**Input for this task:**

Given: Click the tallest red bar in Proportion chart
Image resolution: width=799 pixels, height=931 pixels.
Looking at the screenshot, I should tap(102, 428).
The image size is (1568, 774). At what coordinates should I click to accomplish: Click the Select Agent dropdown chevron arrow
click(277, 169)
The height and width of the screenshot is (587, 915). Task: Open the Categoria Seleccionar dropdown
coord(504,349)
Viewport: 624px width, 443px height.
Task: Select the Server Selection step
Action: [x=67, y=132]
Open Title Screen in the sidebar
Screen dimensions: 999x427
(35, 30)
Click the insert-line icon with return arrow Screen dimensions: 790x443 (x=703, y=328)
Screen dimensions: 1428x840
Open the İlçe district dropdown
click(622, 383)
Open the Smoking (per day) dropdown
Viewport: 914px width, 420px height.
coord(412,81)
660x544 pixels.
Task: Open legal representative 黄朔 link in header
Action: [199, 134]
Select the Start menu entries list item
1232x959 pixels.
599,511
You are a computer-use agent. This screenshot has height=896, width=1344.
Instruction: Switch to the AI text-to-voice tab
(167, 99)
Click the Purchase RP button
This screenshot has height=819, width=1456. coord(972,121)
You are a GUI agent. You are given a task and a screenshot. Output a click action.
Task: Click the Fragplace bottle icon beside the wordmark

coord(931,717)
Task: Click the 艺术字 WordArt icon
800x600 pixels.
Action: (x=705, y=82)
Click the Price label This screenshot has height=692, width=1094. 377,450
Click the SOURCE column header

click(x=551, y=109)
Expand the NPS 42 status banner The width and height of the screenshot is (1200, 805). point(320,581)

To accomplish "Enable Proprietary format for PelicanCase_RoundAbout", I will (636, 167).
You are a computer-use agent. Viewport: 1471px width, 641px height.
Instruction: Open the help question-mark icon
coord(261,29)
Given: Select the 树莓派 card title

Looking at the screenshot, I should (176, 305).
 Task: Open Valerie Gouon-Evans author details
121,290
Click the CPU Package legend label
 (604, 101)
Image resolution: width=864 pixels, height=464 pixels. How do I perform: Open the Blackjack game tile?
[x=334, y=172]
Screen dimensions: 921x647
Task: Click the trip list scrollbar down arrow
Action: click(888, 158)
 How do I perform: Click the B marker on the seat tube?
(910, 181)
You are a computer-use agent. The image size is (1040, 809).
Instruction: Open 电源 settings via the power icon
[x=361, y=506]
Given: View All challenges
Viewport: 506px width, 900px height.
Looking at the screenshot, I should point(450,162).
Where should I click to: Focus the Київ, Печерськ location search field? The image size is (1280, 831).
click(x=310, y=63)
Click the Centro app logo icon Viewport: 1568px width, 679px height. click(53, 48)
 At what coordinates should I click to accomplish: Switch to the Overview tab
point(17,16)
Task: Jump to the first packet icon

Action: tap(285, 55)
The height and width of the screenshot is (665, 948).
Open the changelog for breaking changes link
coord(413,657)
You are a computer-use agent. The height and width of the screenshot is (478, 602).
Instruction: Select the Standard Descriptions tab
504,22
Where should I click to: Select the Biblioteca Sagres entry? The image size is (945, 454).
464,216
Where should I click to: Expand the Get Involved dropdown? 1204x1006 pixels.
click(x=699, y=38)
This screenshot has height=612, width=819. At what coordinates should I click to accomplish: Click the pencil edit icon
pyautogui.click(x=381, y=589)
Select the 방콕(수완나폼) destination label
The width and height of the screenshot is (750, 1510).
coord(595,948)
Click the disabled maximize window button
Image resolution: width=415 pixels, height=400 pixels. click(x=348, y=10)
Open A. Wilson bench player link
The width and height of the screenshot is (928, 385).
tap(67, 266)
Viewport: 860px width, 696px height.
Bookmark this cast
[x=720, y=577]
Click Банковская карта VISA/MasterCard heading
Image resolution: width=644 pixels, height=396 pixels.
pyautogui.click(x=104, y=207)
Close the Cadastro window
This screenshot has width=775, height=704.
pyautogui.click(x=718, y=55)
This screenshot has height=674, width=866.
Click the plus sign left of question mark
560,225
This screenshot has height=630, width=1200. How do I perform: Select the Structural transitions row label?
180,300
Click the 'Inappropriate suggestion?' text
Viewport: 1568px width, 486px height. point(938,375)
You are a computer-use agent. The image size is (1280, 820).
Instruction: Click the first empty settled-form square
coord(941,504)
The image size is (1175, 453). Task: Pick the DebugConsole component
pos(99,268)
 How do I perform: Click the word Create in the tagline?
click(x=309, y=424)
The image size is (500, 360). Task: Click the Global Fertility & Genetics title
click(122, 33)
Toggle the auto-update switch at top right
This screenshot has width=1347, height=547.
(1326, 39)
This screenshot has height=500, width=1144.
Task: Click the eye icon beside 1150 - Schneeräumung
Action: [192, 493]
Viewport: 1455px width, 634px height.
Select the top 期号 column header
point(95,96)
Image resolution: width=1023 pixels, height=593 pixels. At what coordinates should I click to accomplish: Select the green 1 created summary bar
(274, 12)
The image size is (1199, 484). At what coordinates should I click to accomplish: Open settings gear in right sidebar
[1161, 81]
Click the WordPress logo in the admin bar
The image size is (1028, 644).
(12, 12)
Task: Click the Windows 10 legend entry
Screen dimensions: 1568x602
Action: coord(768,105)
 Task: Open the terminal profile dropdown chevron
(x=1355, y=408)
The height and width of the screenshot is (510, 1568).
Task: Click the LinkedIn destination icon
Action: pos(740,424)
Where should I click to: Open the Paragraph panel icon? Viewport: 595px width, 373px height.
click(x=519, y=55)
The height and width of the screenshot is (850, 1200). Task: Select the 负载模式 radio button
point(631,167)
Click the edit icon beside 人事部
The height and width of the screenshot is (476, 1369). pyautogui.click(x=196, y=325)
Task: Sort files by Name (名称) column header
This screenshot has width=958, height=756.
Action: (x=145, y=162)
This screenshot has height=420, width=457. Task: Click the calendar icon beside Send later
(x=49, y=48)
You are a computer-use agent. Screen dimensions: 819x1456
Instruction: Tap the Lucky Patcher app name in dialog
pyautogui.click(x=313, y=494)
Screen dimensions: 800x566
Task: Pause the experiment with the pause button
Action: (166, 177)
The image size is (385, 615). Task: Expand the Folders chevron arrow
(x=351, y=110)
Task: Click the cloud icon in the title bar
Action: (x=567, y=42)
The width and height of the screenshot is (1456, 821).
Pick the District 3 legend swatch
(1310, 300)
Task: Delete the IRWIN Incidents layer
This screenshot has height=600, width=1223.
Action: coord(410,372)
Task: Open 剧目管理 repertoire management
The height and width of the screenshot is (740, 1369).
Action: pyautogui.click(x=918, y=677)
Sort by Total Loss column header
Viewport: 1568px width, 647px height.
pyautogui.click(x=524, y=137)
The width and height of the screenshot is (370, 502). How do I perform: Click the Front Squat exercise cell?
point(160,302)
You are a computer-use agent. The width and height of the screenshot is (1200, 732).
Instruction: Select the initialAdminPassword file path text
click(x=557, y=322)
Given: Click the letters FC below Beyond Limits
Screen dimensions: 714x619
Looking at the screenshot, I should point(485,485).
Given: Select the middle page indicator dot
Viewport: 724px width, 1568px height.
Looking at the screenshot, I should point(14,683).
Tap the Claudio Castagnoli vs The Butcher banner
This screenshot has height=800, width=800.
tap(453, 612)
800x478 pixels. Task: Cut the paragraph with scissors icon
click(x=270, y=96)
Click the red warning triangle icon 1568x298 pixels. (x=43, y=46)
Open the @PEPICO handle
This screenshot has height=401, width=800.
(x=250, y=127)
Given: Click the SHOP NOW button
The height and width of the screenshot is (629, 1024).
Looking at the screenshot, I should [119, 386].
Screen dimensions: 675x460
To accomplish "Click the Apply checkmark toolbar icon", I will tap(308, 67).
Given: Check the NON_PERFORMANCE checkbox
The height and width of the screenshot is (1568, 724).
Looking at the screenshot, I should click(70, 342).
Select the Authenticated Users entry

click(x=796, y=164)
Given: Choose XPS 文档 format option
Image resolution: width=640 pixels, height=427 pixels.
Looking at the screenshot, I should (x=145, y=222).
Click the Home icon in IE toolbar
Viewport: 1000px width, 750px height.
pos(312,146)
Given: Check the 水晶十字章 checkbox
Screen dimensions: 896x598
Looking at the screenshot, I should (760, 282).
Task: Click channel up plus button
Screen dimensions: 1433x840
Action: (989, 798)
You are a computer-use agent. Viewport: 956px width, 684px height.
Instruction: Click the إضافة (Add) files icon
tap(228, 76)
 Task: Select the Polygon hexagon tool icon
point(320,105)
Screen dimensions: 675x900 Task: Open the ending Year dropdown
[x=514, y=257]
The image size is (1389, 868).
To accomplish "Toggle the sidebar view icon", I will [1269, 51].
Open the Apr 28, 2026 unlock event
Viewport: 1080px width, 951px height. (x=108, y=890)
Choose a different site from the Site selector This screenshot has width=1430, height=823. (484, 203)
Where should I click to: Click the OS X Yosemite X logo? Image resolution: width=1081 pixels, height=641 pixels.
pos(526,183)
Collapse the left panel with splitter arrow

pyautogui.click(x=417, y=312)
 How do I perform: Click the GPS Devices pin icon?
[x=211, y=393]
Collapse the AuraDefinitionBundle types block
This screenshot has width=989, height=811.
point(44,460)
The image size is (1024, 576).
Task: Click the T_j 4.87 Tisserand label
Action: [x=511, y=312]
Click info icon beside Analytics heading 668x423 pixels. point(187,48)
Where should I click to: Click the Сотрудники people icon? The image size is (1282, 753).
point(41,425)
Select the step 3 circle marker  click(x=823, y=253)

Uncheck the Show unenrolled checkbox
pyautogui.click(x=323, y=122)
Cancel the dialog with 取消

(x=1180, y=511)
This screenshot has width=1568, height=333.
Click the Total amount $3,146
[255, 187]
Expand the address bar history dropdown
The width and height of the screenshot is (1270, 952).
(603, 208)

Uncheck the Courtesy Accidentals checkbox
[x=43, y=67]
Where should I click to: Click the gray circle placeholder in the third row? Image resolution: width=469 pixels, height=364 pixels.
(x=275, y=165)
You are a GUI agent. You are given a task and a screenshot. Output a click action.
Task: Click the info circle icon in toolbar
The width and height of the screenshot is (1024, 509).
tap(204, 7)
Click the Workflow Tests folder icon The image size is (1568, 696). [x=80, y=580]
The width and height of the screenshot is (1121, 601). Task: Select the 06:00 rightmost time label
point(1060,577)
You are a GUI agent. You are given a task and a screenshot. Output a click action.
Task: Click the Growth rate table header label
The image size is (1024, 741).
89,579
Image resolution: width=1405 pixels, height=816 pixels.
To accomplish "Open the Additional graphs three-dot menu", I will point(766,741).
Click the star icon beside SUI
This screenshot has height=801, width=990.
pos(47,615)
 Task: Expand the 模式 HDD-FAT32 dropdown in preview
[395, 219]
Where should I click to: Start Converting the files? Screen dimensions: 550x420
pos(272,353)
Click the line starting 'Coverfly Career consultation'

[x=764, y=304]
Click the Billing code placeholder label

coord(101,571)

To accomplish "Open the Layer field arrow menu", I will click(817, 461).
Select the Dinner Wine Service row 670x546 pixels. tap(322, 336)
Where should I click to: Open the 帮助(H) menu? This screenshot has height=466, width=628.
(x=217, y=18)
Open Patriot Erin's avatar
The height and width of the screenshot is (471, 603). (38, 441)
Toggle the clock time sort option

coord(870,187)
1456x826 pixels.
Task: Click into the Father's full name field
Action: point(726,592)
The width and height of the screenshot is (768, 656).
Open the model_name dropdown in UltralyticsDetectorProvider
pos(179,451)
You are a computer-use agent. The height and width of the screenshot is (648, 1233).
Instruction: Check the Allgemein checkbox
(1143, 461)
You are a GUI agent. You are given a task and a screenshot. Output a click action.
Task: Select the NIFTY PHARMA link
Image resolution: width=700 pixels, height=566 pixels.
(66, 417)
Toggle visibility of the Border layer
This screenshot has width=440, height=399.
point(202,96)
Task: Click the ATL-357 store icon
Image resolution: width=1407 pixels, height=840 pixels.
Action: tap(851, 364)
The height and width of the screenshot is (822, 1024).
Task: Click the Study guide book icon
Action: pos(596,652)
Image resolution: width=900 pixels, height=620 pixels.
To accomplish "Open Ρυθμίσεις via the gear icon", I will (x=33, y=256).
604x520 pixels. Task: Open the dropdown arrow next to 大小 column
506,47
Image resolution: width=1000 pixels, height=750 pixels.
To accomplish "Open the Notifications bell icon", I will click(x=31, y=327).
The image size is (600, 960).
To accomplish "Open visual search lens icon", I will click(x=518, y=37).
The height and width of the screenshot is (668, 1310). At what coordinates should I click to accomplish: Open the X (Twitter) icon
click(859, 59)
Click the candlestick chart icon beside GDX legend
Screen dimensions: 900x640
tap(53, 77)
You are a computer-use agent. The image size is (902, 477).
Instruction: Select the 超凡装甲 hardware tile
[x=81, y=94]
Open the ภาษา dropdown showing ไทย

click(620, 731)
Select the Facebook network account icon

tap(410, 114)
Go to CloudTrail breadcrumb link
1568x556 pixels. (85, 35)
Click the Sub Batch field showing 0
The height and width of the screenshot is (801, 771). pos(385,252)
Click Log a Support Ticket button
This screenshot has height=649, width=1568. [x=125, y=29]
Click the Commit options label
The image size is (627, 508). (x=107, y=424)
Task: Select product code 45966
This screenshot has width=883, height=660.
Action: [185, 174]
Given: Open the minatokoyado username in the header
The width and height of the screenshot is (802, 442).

**What you have to do:**
Return the span of lines in the data above that opens at the line with "This screenshot has height=674, width=866." and closes at the line with "Toggle the auto-update switch at top right", exactly, ends included, nothing else.

**Your response:**
This screenshot has height=674, width=866.
Click the plus sign left of question mark
560,225
This screenshot has height=630, width=1200. How do I perform: Select the Structural transitions row label?
180,300
Click the 'Inappropriate suggestion?' text
Viewport: 1568px width, 486px height. point(938,375)
You are a computer-use agent. The image size is (1280, 820).
Instruction: Click the first empty settled-form square
coord(941,504)
The image size is (1175, 453). Task: Pick the DebugConsole component
pos(99,268)
 How do I perform: Click the word Create in the tagline?
click(x=309, y=424)
The image size is (500, 360). Task: Click the Global Fertility & Genetics title
click(122, 33)
Toggle the auto-update switch at top right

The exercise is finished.